Re: Overhead of io{read,write}{8,16,32,64} on x86
From: Peter Zijlstra
Date: Wed Nov 01 2023 - 06:28:59 EST
On Wed, Nov 01, 2023 at 10:08:42AM +0100, Arnd Bergmann wrote:
> On Tue, Oct 31, 2023, at 22:41, Jiaxun Yang wrote:
> > Hi all,
> >
> > I'm trying to improve Kernel's support of devices that have ioports
> > mapped into MMIO, that involves converting existing driver which is
> > using {in,out}{l,w,b} to use io{read,write}{8,16,32,64}, so they can
> > benefit from ioport_map and pci_iomap.
> >
> > However, the problem is io{read,write}{8,16,32,64} will incur penalty
> > on x86 by introducing extra function calls (they are not inlined) and
> > having extra condition judgment on MMIO vs PIO.
> >
> > x86 folks, do you think this kind of overhead is acceptable?
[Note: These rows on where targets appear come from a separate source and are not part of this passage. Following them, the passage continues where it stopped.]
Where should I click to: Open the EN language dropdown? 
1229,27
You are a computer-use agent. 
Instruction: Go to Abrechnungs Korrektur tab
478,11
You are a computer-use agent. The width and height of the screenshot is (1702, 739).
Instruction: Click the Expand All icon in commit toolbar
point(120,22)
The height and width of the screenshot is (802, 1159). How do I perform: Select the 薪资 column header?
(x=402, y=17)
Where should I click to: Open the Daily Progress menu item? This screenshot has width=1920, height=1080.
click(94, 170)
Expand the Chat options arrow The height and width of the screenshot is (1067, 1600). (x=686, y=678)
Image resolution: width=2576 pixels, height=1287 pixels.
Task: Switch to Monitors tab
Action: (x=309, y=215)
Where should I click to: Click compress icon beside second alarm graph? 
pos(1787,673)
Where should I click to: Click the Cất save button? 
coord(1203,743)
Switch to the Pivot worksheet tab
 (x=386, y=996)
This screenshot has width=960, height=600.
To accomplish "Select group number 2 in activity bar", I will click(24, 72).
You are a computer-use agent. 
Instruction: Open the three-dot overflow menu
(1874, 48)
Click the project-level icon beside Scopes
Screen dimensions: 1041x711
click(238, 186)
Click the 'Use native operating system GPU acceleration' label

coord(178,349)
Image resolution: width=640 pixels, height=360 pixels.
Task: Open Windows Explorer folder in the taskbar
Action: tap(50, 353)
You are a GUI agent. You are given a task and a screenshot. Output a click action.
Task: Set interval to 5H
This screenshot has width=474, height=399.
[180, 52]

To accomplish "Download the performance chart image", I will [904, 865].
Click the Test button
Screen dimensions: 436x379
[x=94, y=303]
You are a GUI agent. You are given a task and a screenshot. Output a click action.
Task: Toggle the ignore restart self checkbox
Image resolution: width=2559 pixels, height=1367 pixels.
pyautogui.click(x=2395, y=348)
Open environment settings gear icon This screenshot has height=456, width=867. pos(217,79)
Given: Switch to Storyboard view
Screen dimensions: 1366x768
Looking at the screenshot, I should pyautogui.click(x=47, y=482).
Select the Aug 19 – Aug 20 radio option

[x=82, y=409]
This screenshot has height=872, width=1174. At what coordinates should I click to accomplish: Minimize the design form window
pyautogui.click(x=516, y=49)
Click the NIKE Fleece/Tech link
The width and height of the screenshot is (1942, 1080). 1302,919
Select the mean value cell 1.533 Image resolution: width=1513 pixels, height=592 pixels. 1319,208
I do think
> > most of PCI/ISA drivers will need to be converted.
> >
> > linux-arch folks, do you think it will be better if we introduce a
> > variant of io{read,write}{8,16,32,64} that direct to PIO on x86 but
> > remains the same functionality on other architectures?
>
> I think in general there is not much of a problem here since
> the inb()/outb() operations themselves are extremely slow already,
> in particular the outb() writes are non-posted unlike writeb().
>
> My feeling is that converting to ioread/iowrite is generally a win
> for any driver that already needs to support both cases (e.g.
> serial-8250) since this can unify the two code paths.
And here I looked at iowrite8 and find it includes tracing and all
sorts, which means it is unsuitable for things like early-serial and the
shiny new atomic write functionality of said serial-8250.